====== SOURCE RECORDS

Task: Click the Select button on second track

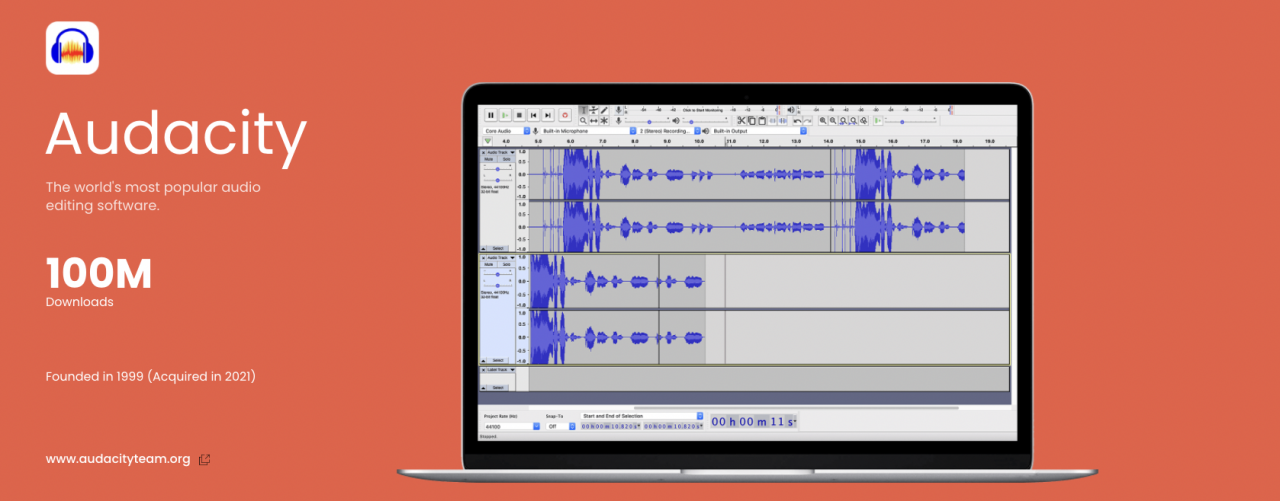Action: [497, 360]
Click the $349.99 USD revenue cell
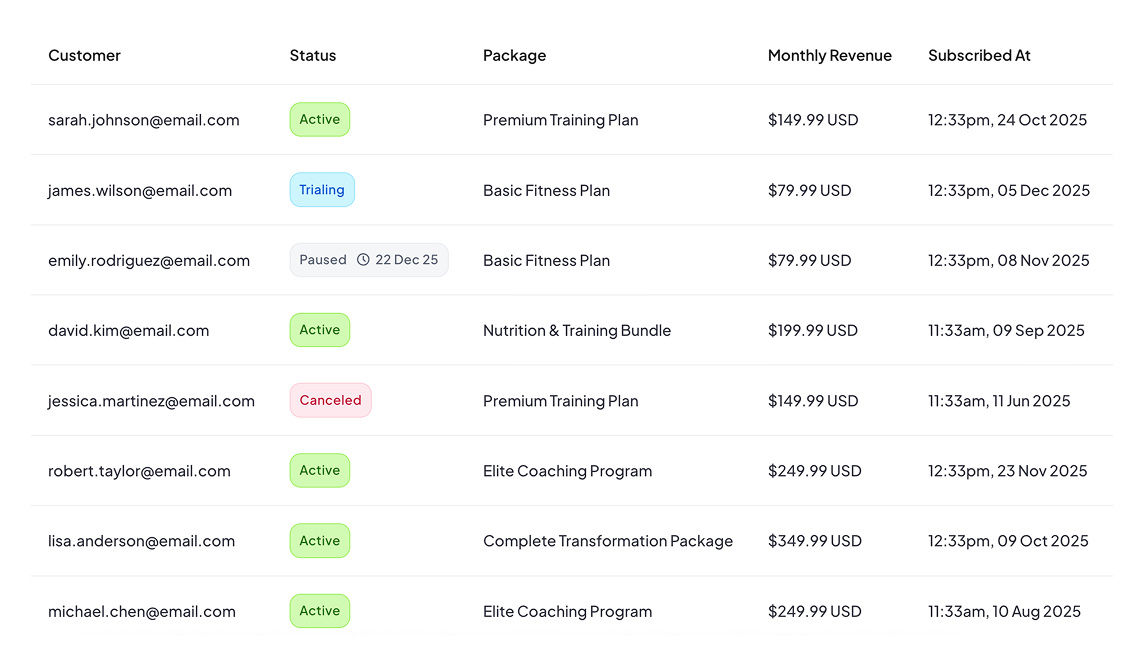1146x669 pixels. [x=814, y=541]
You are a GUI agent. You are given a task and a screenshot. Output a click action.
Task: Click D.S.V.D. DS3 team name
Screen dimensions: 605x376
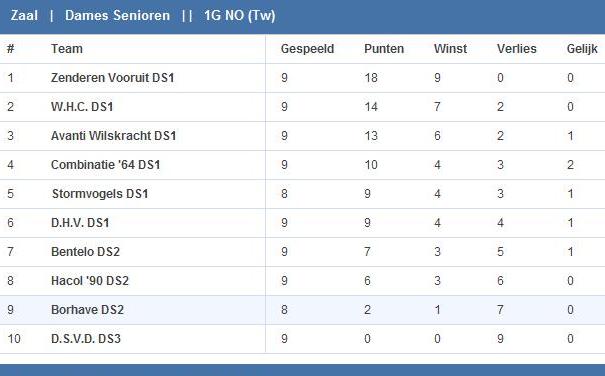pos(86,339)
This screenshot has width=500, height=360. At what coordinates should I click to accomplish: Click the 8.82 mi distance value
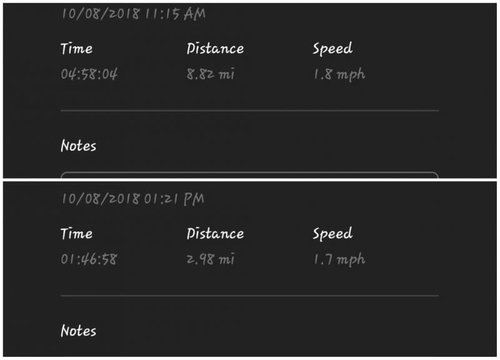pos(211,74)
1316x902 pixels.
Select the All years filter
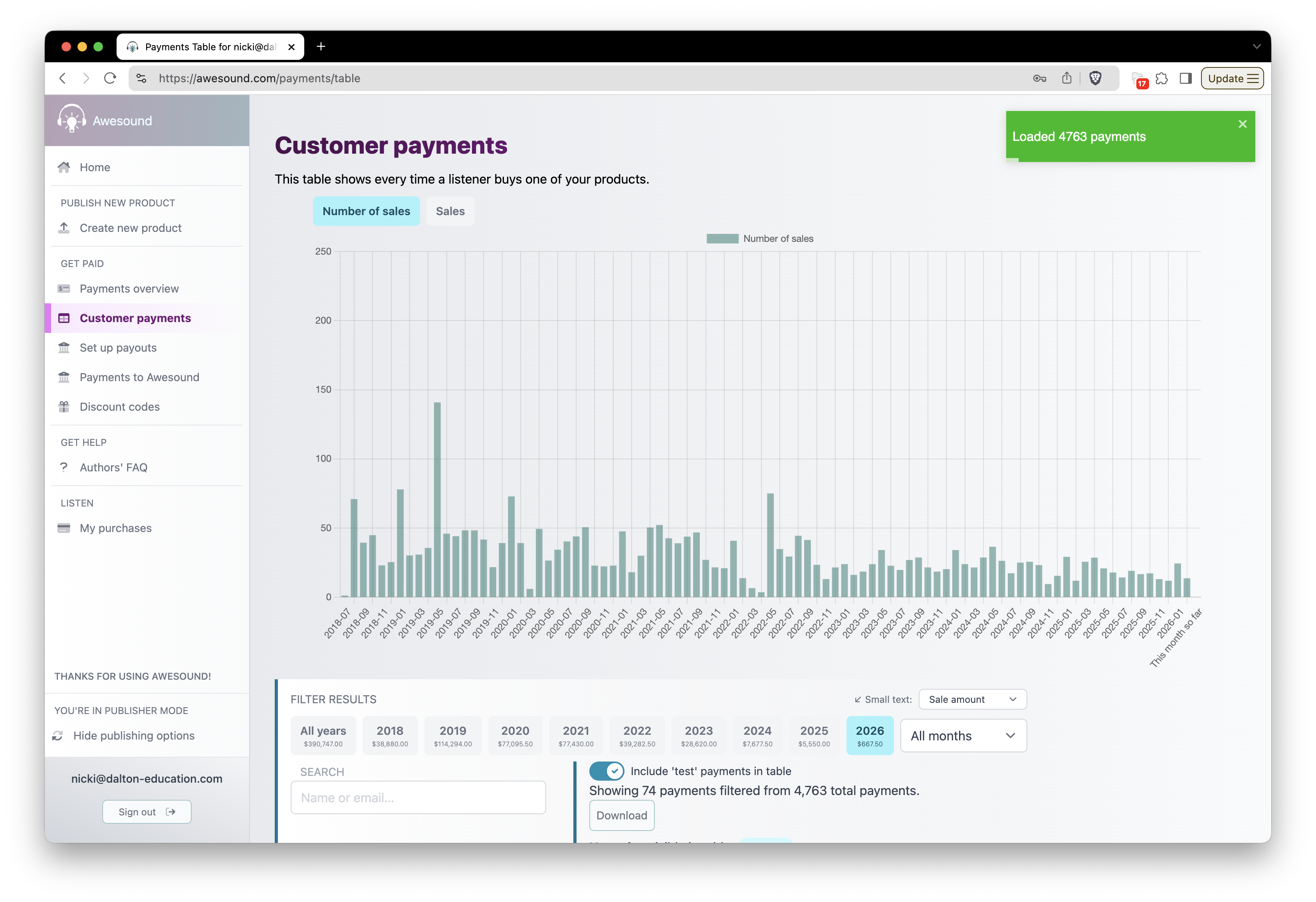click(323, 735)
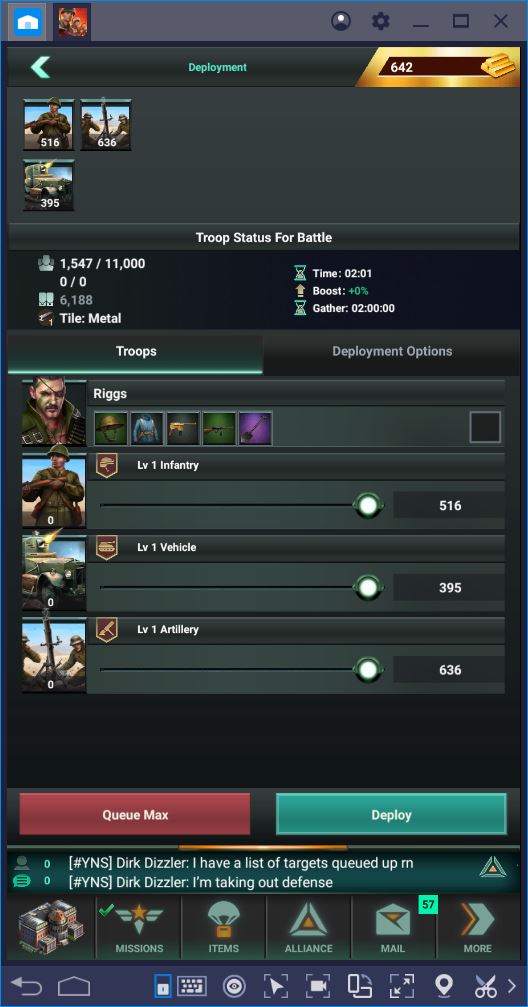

============

Reproduce all of the material above word for word, leaving out the pictures.

Task: Click the Select button on second track

Action: [497, 360]
Click the $349.99 USD revenue cell
1146x669 pixels. [x=814, y=541]
You are a GUI agent. You are given a task and a screenshot. Output a click action.
Task: Click D.S.V.D. DS3 team name
Screen dimensions: 605x376
pos(86,339)
This screenshot has width=500, height=360. At what coordinates should I click to accomplish: Click the 8.82 mi distance value
pos(211,74)
1316x902 pixels.
Select the All years filter
click(323, 735)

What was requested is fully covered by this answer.